- **Trecho citado**:
════
Apesar disso, Ildo Lautharte pontua que o Ceará “tem algumas vantagens”, como “um sistema educacional bastante flexível e forte, que foca nas habilidades estruturais” das crianças. Outra vantagem “é a reforma do ICMS, que disponibiliza a maior parte dos recursos à saúde”.
O que é preciso, então, para reduzir esses efeitos negativos que fizeram áreas estruturais como saúde e educação regredirem?
“Grande parte das ações o Ceará já conhece, principalmente na educação básica. Talvez o principal desafio seja o ensino médio, que não tem o mesmo desempenho dos anos iniciais. É preciso um plano que entrelace várias áreas”, analisa o especialista do Banco Mundial.
“Nossas crianças, certamente, terão problemas no futuro”
Para entender os impactos da pandemia e como a pobreza na infância afeta a produtividade na vida adulta, o Diário do Nordeste conversou com Alesandra Benevides, doutora em Economia e coordenadora do Laboratório de Estudos da Pobreza (LEP) da Universidade Federal do Ceará (UFC) em Sobral.
Confira a entrevista completa:
De forma prática, como um repertório de pobreza na infância pode influenciar na vida profissional?
Vários estudosmostram que a primeira infância, até 5 anos, é uma fase crítica na nossa vida. Muitas habilidades se formam nessa fase. Nosso QI, por exemplo. Aumentamos o QI até 10 anos, depois disso, ele é o mesmo.
O adulto que passou por uma educação infantil, como creche ou escola, consegue uma produtividade maior. Alguns estudos mostram até que o salário pode ser maior.
Mas o que vale para termos uma produtividade maior na vida adulta não é simplesmente ter passado pela pré-escola – a qualidade da educação é o que importa. Então temos dois problemas: o acesso e a qualidade. O acesso no Ceará aumentou, mas e a qualidade?
É preciso habilidades não só cognitivas, de saber português, matemática, mas socioemocionais, cuja formação também tem uma fase crítica na primeira infância. Saber lidar com frustrações, ser resiliente, ter foco, saber trabalhar em equipe.
Sobral é citada pelo Banco Mundial como referência em educação, mas o cenário não se repete nos outros 183 municípios. Quais os desafios do Ceará em relação à garantia de educação igualitária?
Em Sobral, há uma preocupação com a continuidade das políticas públicas, o que é importante para que a cidade tenha esse destaque. Não só foram implementadas políticas acertadas, com base em ciência e dados, mas teve continuidade.
Hoje, 12 municípios participaram de um projeto piloto de monitoramento da educação infantil, em que observadores certificados acompanham as aulas para verificar que oportunidades a rede oferece àquelas crianças, a segurança, a inclusão e a acessibilidade.
É uma fotografia de como está a educação infantil, para que as redes municipais tenham um norte de que área precisa melhorar. O plano é estender para todos os municípios cearenses. É o primeiro passo para termos acesso de qualidade.
Que atrasos a pandemia pode ter provocado nessa relação educação da criança x produtividade do adulto?
As crianças tiveram que ficar em casa, perderam uma parte importantíssima da escola que é a sociabilidade, trabalhar em equipe, convívio com os professores, a hora do lanche. Tudo isso é trabalhado na escola.
A pandemia traz, além dessa falta de convívio, um reforço das desigualdades. As crianças precisaram ficar em suas casas, onde não tinham alimento, muitas vezes. Porque a escola é também lugar de se alimentar.
Esse déficit educacional, de convívio, de troca de habilidades, traz um prejuízo pra vida adulta. Essas crianças, certamente, terão problemas no futuro.
════
- **Problemas a resolver**:
(A) Liste as habilidades socioemocionais que o trecho sobre educação no Ceará dá como exemplo.
(B) Reescreva a parte do trecho sobre educação no Ceará que começa em "Hoje, 12 municípios" e termina em "trabalhado na escola.", trocando "educação infantil" por "pré-escola".
O material que vem depois deste trecho não tem relação com ele.

- **Dados extraídos**:
════
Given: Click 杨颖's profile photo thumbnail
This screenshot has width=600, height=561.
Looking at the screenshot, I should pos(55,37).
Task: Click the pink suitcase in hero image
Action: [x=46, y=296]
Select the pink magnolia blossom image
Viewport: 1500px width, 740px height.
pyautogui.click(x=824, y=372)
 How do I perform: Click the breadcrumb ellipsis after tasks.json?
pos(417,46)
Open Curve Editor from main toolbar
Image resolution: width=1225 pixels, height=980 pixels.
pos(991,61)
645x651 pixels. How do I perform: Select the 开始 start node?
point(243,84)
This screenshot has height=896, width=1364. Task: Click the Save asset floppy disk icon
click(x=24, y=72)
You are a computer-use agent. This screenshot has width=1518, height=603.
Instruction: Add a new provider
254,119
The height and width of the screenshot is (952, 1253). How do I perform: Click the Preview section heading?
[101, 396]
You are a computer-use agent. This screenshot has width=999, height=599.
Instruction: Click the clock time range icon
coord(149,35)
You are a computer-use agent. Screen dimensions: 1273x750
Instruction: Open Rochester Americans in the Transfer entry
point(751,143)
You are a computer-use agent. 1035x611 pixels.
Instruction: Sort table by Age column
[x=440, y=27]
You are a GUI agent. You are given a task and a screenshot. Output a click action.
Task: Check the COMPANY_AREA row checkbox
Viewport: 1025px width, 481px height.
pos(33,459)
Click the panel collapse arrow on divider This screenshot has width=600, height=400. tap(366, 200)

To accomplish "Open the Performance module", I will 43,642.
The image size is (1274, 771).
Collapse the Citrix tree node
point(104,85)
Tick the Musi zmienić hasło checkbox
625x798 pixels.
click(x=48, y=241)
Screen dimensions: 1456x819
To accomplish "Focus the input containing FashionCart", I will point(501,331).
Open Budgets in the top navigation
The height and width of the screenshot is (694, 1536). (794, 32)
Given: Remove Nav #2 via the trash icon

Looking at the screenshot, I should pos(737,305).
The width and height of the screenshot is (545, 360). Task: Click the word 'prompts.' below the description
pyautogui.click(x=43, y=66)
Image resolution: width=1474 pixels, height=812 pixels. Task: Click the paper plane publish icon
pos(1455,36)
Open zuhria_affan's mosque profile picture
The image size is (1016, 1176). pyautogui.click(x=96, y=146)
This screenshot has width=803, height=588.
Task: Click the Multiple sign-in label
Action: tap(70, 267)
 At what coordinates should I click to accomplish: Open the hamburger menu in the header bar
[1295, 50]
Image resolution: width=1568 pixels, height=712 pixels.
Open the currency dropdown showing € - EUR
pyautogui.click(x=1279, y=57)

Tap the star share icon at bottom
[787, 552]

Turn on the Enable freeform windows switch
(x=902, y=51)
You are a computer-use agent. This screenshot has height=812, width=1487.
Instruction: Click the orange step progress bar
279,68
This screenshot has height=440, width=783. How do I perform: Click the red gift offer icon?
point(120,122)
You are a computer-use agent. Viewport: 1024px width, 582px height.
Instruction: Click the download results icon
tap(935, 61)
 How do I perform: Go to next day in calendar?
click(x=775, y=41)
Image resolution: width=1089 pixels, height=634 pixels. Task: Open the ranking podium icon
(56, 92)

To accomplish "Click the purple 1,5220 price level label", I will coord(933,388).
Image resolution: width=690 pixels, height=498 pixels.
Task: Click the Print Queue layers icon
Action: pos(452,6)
════
- **Respostas do exercício**:
(A)
- Saber lidar com frustrações
- Ser resiliente
- Ter foco
- Saber trabalhar em equipe

(B)
Hoje, 12 municípios participaram de um projeto piloto de monitoramento da pré-escola, em que observadores certificados acompanham as aulas para verificar que oportunidades a rede oferece àquelas crianças, a segurança, a inclusão e a acessibilidade.
É uma fotografia de como está a pré-escola, para que as redes municipais tenham um norte de que área precisa melhorar. O plano é estender para todos os municípios cearenses. É o primeiro passo para termos acesso de qualidade.
Que atrasos a pandemia pode ter provocado nessa relação educação da criança x produtividade do adulto?
As crianças tiveram que ficar em casa, perderam uma parte importantíssima da escola que é a sociabilidade, trabalhar em equipe, convívio com os professores, a hora do lanche. Tudo isso é trabalhado na escola.